**Instruction 1:** From the bluefin tuna passage, extract the words between "Even sport fishermen" and "on bluefin tuna.", inclusive.
**Instruction 2:** In the bluefin tuna passage, what distinction does Moshi Moshi hold?

**Document passage:**
49133733_1416ecf483In the last six months, I’ve been to two sushi bars on the east and west coasts, one in Brooklyn, New York, on Smith Street, and one in Santa Barbara, on State Street (you know who you are) that have bluefin tuna on the menu. Here is what Blue Ocean Institute, a highly respected organization, has to say about Atlantic bluefin tuna: "Exploited heavily for decades, the West Atlantic Bluefin Tuna population is Critically Endangered, and the East Atlantic population is Endangered."

Even sport fishermen and sushi-bar owners are calling for a time-out, on fishing for bluefin. Check out the article on bigmarinefish.com called "Atlantic Bluefin Tuna – Severity of Decline and its Causes." Then, watch a YouTube video with Caroline Bennett, founder of Moshi Moshi, the first conveyor belt sushi restaurant to open in the UK. Bennett stopped serving bluefin tuna in her restaurants seven years ago. The video was created for World Wildlife Fund’s excellent Witness Series on bluefin tuna.

**Given entries:**

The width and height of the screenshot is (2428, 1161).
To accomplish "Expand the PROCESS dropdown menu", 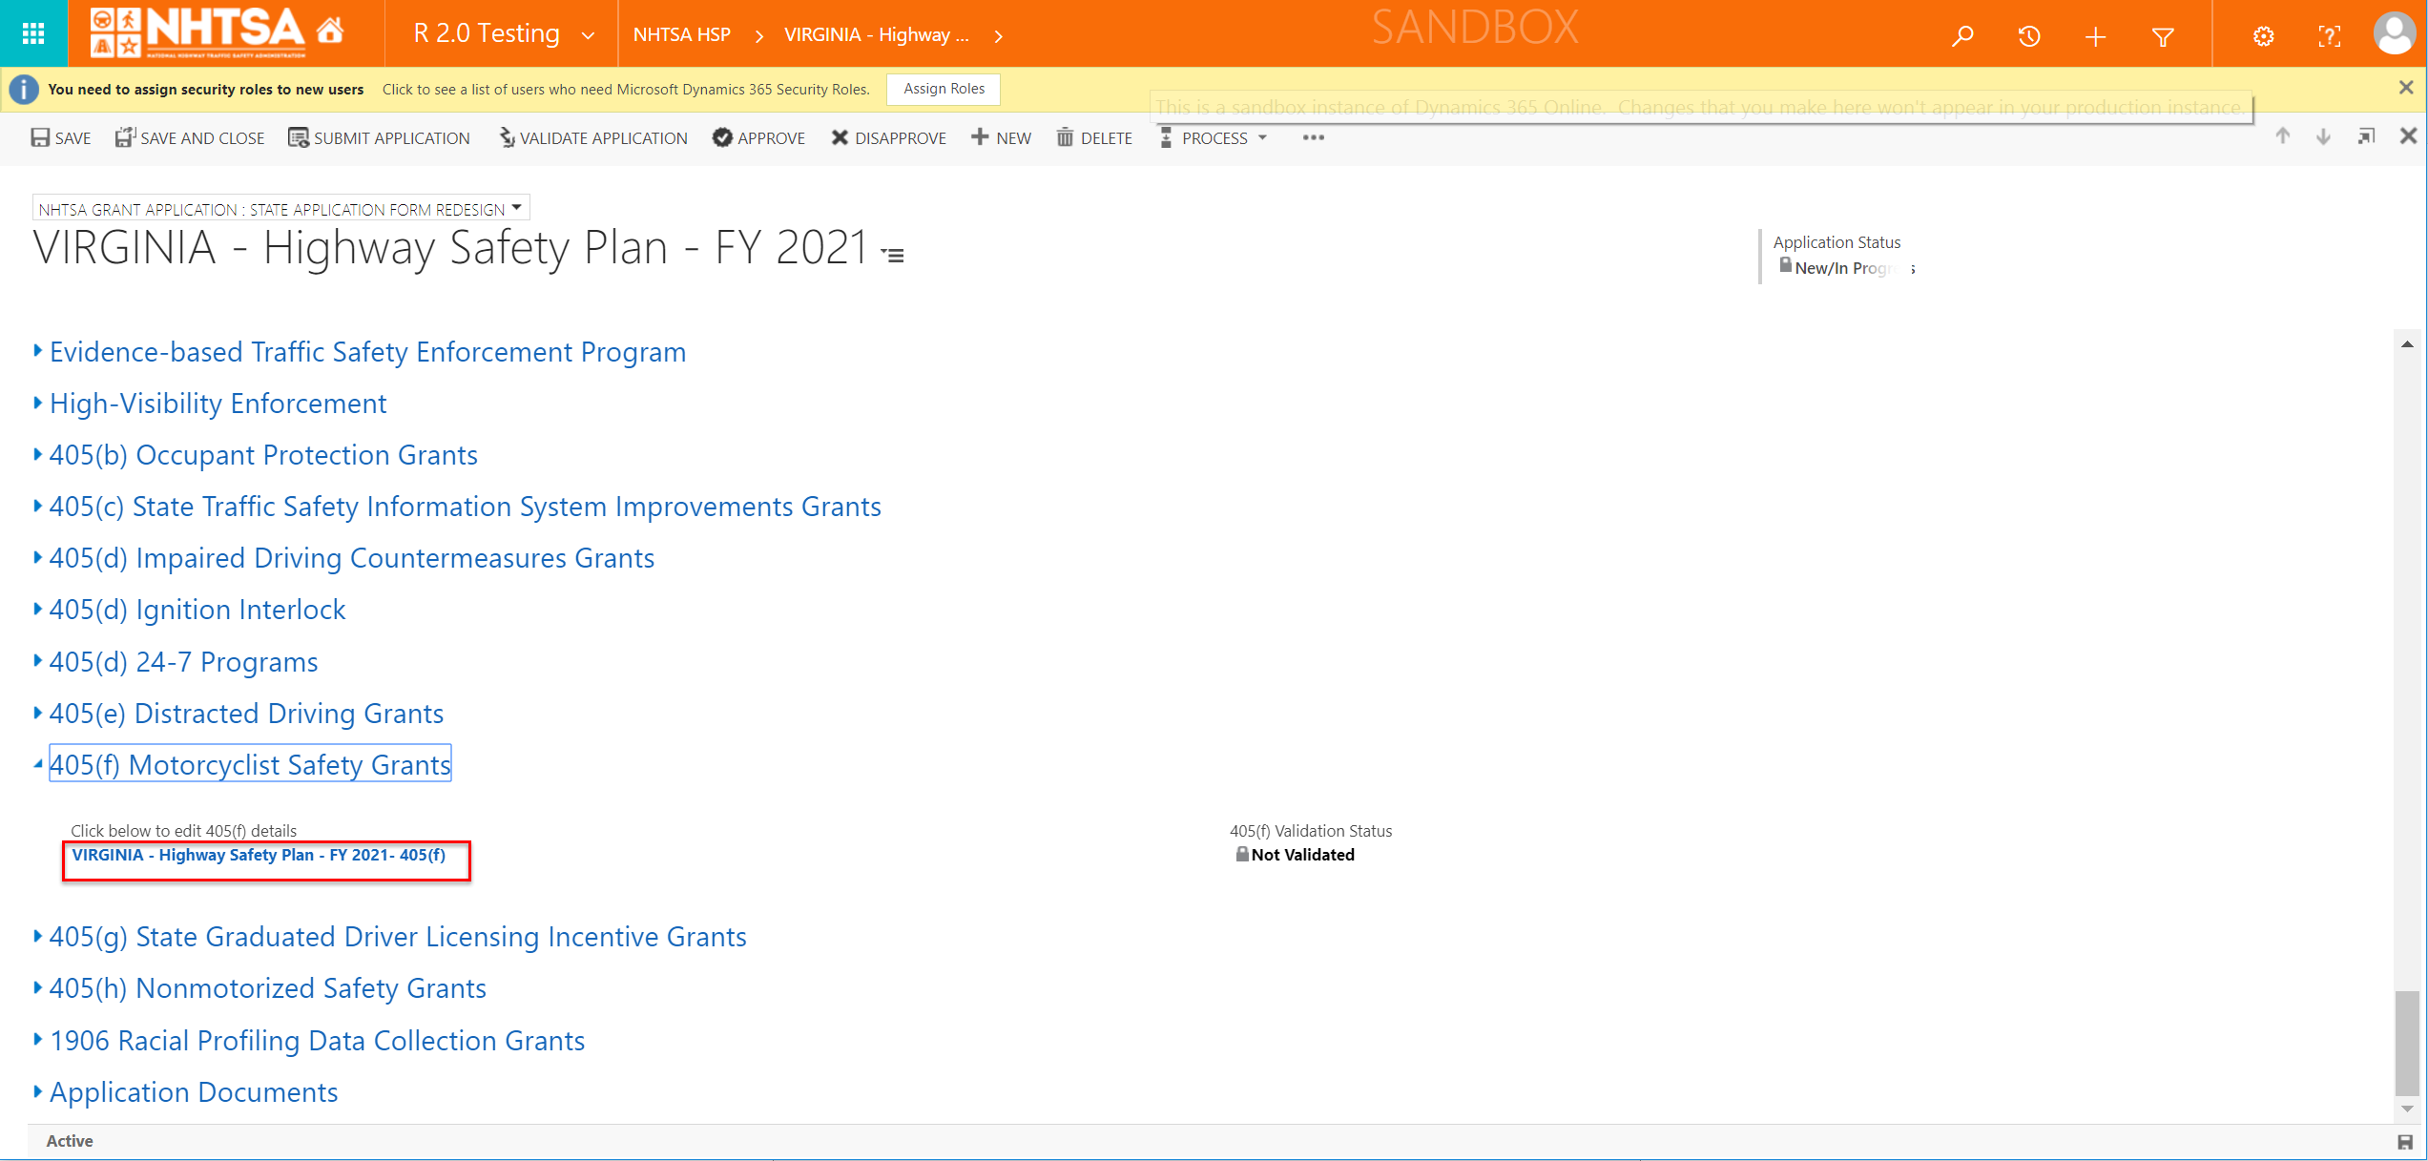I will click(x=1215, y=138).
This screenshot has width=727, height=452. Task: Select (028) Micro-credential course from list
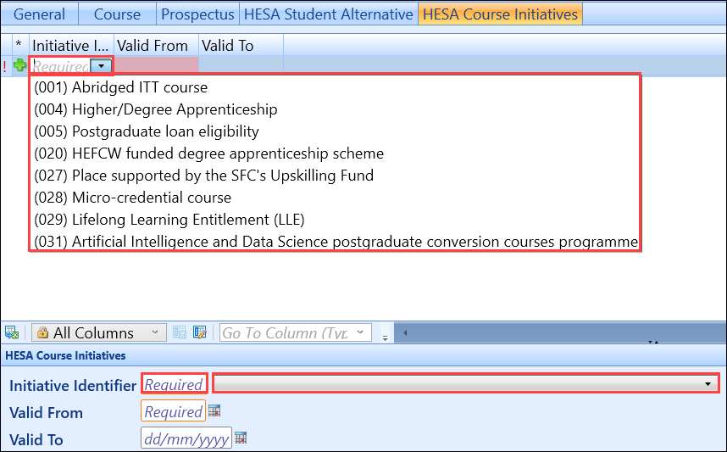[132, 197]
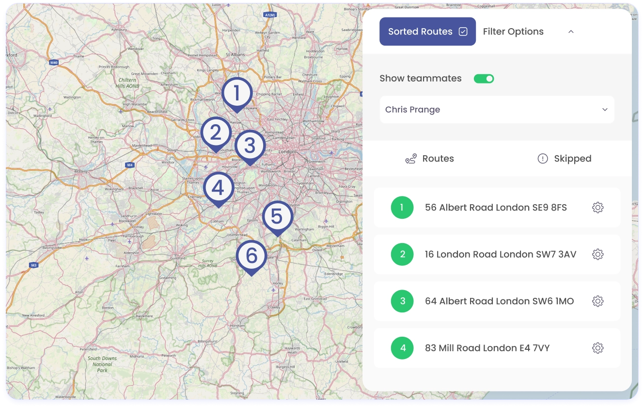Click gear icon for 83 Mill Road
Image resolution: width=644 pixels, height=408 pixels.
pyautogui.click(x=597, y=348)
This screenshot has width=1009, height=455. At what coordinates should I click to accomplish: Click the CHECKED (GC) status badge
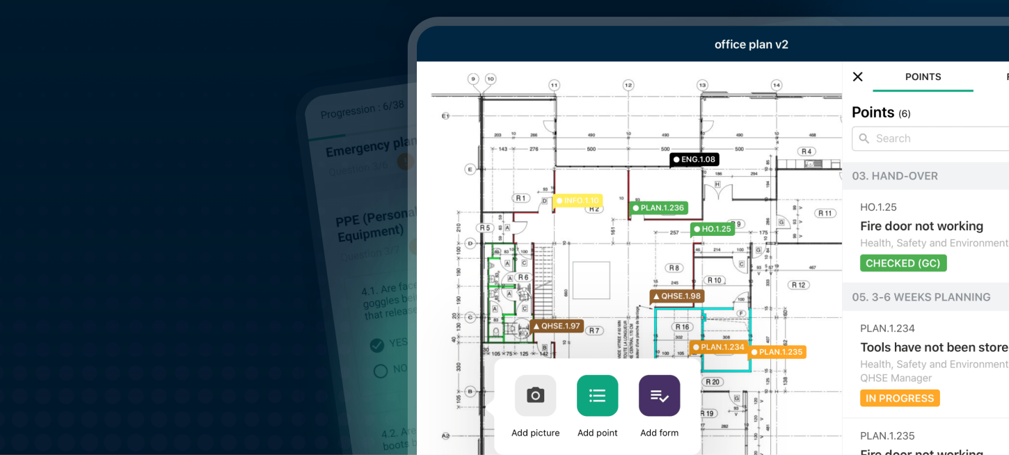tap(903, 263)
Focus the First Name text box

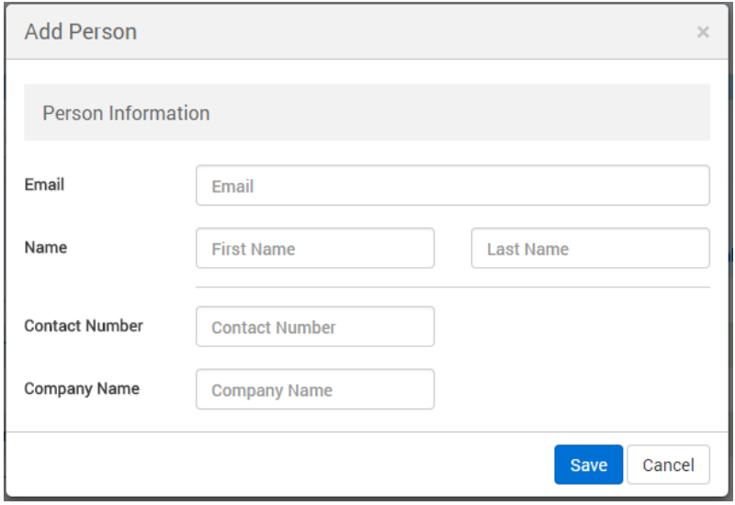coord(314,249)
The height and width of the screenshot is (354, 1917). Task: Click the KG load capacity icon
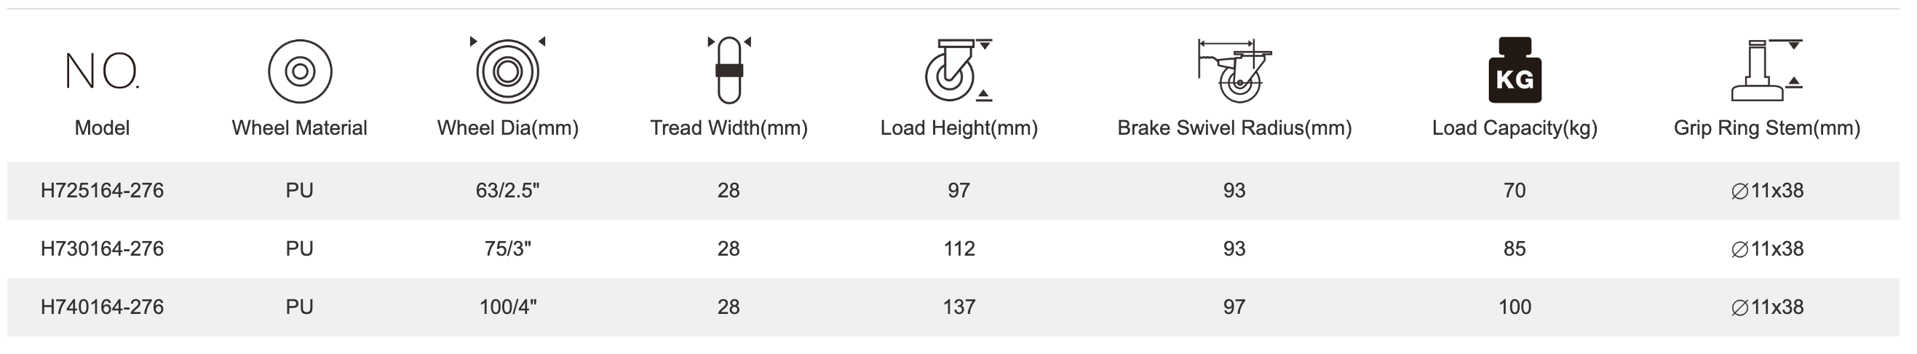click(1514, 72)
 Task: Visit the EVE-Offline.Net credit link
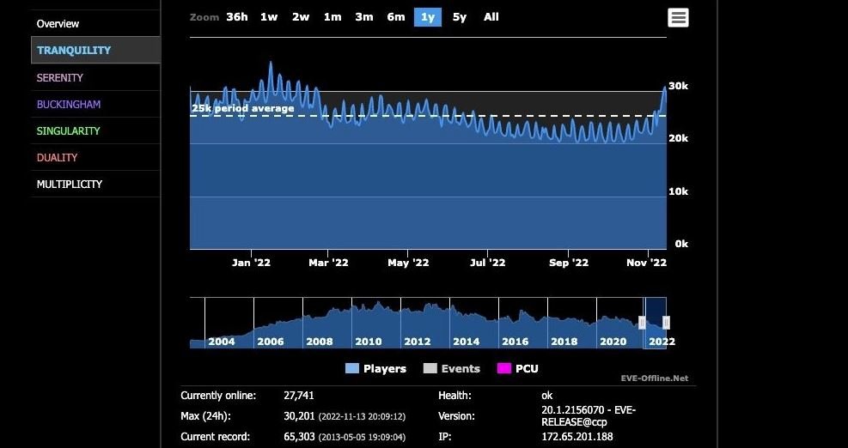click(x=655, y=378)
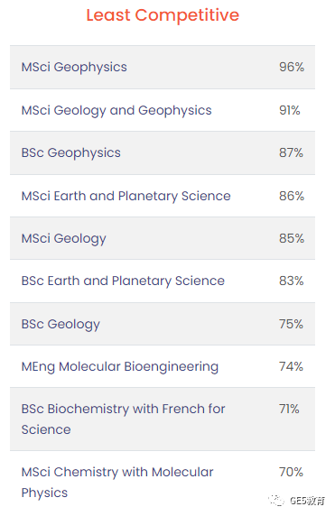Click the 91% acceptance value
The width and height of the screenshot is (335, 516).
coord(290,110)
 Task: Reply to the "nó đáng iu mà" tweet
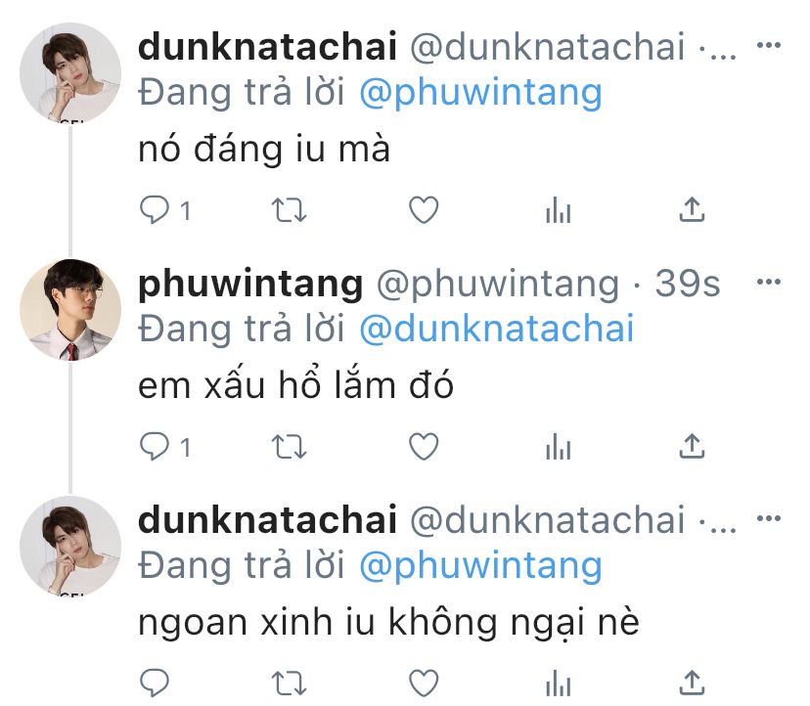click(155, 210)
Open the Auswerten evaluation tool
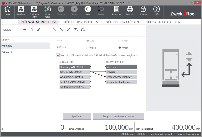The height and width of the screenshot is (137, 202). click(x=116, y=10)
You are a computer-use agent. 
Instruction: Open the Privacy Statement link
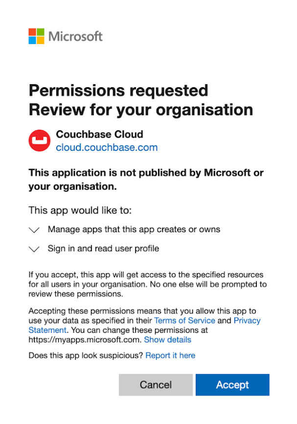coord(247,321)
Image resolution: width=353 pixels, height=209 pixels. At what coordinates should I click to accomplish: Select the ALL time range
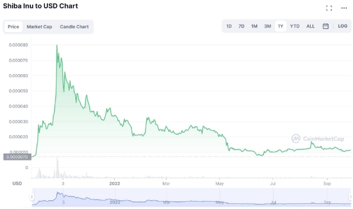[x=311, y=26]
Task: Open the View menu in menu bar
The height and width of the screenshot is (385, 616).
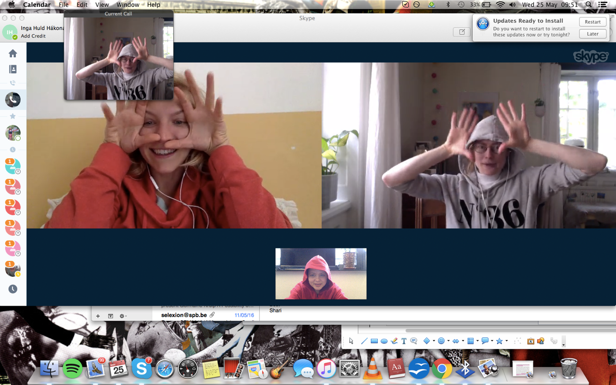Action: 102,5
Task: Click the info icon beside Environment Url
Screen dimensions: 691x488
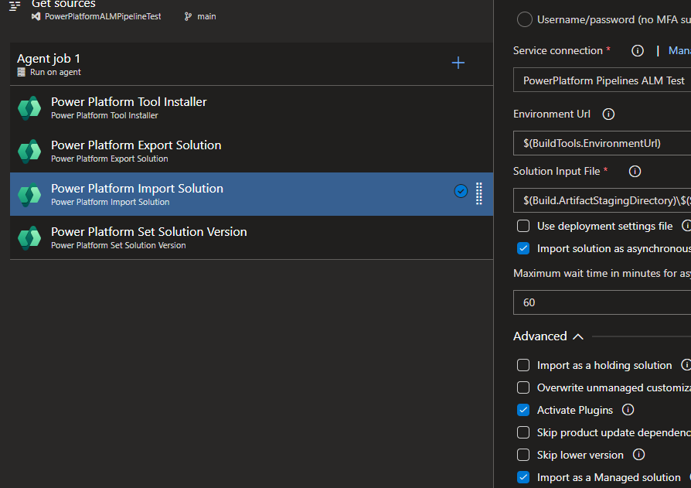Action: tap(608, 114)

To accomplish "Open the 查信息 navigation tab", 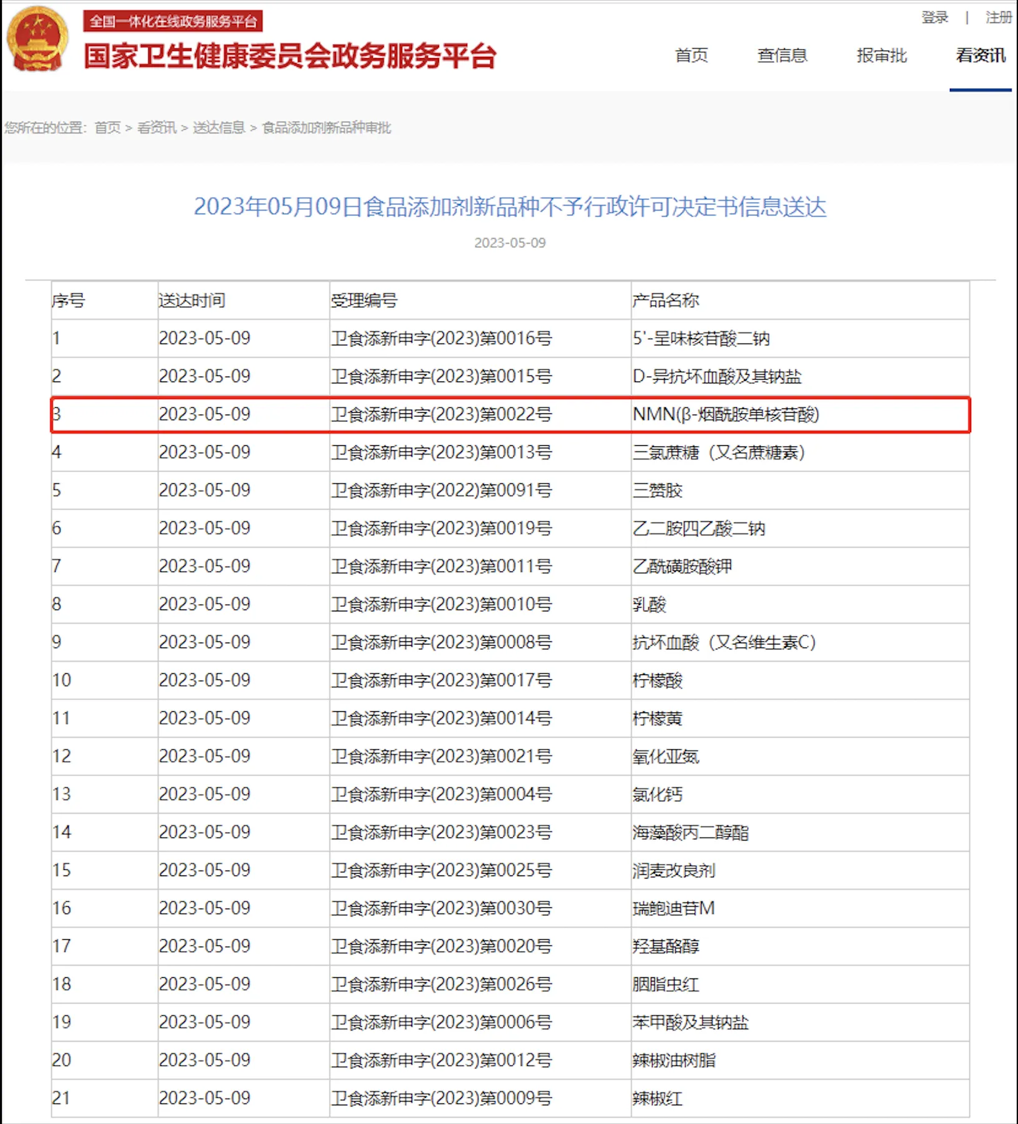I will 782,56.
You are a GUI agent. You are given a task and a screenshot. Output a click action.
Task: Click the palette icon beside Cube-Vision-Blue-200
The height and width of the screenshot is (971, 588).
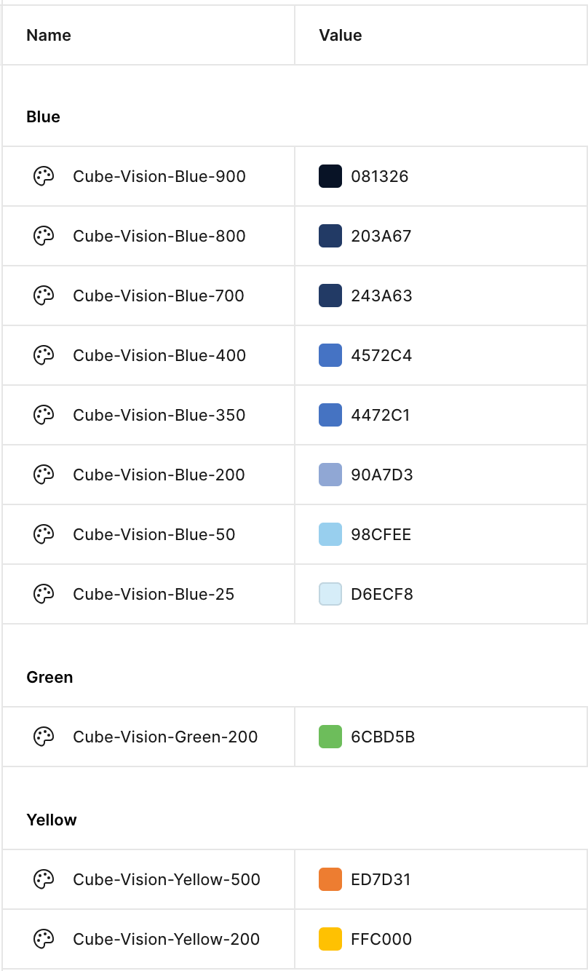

**Final answer 1:**
Even sport fishermen and sushi-bar owners are calling for a time-out, on fishing for bluefin. Check out the article on bigmarinefish.com called "Atlantic Bluefin Tuna – Severity of Decline and its Causes." Then, watch a YouTube video with Caroline Bennett, founder of Moshi Moshi, the first conveyor belt sushi restaurant to open in the UK. Bennett stopped serving bluefin tuna in her restaurants seven years ago. The video was created for World Wildlife Fund’s excellent Witness Series on bluefin tuna.

**Final answer 2:** It was the first conveyor belt sushi restaurant to open in the UK.